* Provided data *
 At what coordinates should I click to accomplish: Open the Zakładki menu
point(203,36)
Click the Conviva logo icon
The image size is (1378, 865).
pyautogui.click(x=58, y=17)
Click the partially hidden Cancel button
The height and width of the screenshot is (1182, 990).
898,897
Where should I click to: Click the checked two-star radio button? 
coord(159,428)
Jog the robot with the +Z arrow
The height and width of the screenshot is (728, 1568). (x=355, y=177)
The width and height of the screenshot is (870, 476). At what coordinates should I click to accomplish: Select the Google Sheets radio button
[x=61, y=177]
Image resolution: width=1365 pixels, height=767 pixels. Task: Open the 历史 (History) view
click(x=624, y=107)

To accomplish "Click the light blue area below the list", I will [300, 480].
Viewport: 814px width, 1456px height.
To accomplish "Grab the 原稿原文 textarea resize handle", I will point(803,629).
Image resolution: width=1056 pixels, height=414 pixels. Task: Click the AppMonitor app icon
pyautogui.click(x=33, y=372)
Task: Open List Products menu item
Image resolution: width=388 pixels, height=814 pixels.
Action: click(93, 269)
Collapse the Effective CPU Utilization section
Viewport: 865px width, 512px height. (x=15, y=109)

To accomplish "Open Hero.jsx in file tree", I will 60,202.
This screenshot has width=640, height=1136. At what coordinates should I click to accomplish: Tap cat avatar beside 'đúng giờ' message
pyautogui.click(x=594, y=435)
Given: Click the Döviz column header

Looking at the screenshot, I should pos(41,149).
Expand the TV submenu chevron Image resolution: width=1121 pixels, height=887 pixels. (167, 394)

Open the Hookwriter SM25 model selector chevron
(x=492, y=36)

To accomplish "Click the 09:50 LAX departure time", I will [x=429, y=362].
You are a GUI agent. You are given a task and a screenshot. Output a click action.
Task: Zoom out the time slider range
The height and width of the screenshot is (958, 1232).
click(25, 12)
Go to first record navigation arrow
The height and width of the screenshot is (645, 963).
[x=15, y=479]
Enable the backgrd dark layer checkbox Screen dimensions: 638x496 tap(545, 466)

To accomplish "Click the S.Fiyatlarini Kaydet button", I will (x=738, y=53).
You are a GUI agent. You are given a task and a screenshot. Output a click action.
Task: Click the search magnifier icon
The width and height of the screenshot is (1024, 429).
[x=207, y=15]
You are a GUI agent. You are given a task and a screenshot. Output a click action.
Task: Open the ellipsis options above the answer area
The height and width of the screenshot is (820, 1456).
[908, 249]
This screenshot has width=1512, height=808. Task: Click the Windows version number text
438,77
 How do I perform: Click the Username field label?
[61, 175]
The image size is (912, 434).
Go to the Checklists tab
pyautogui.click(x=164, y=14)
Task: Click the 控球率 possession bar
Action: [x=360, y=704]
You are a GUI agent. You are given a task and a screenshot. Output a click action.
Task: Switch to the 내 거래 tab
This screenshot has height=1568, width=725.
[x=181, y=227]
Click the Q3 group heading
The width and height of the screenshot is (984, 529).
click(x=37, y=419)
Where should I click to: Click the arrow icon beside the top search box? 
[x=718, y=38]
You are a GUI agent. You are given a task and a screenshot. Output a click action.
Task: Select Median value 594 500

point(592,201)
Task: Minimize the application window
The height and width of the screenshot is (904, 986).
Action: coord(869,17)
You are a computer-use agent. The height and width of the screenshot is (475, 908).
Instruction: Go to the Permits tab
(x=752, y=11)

* Problem to work on *
Of all the lines above, count the ones that include the string "will" and give the number alone.

* Exercise output *
5